**Page text**
"""
Women’s courage under fire

The 64,000-dinar question Publisher Arnold York asked in last week’s Malibu Times was why did the Iraqis vote in such large numbers? Who among us in Malibu would have left the safety of our homes to go out and dip our fingers in purple dye under the threat of amputation, beheadings and beatings? Where did the Iraqi people find such bravery?

The news media has it all wrong. Their reporting is riddled with Shiites and Sunni-and the three “Big Als”-al Qaeda, al-Sistani and al-Zarqawi. Every reporter missed the big story.

No report could have captured what the TV was bringing us. There, live, were men and women waiting in line, or marching down the street, with one goal: To vote (a custom that seems to have been forgotten in Malibu). What Malibuites were watching was nothing less than the birth of freedom and an amazing testimony to the dignity of man, and it was led by women.

The situation in Iraq is a challenging one. I have many friends who disagree with me on our involvement in Iraq. The basis of our argument has these roots. To those who condemn the president, I concede. If the war is about oil, if George W. Bush lied about Weapons of Mass Destruction, if it’s about Halliburton or just Admiral Perry American Expansionism, Sen. John Kerry is right.
"""
**Recorded information**
"""
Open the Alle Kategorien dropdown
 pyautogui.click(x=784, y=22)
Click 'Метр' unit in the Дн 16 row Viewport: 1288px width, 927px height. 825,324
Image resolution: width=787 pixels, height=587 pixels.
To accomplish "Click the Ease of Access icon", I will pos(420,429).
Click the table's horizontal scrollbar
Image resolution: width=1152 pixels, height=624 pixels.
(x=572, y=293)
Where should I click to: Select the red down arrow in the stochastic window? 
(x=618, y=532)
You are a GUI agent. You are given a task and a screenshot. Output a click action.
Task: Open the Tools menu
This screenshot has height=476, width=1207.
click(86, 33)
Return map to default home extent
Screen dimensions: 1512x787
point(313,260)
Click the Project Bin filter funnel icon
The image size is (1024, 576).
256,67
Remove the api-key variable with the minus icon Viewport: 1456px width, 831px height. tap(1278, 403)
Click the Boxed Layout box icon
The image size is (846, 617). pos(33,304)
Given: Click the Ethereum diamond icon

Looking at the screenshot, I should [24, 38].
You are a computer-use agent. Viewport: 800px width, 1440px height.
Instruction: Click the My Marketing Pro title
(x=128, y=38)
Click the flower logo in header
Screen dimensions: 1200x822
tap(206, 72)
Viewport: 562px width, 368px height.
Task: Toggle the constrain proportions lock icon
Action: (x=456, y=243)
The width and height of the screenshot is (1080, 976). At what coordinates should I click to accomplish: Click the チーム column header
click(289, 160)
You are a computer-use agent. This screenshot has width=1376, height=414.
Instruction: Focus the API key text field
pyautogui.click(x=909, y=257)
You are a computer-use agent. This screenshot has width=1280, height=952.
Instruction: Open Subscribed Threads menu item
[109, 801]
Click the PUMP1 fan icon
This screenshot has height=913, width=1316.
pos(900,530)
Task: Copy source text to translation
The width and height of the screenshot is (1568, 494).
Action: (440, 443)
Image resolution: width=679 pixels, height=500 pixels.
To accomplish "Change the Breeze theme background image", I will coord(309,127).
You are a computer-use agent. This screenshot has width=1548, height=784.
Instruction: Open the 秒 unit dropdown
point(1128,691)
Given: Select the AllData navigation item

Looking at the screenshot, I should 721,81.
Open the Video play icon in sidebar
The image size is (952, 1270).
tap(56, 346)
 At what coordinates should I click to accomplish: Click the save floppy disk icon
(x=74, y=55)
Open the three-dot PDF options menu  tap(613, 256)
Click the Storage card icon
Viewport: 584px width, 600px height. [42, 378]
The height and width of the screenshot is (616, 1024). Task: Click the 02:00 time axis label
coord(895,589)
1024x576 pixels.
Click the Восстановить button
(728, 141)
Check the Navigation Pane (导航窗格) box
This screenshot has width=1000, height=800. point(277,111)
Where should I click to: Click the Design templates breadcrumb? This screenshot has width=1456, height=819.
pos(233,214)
"""
**Work required**
Reproduce the stretch of the Iraq voting piece from "The 64,000-dinar question" through "the big story." word for word.

**Exercise response**
The 64,000-dinar question Publisher Arnold York asked in last week’s Malibu Times was why did the Iraqis vote in such large numbers? Who among us in Malibu would have left the safety of our homes to go out and dip our fingers in purple dye under the threat of amputation, beheadings and beatings? Where did the Iraqi people find such bravery?

The news media has it all wrong. Their reporting is riddled with Shiites and Sunni-and the three “Big Als”-al Qaeda, al-Sistani and al-Zarqawi. Every reporter missed the big story.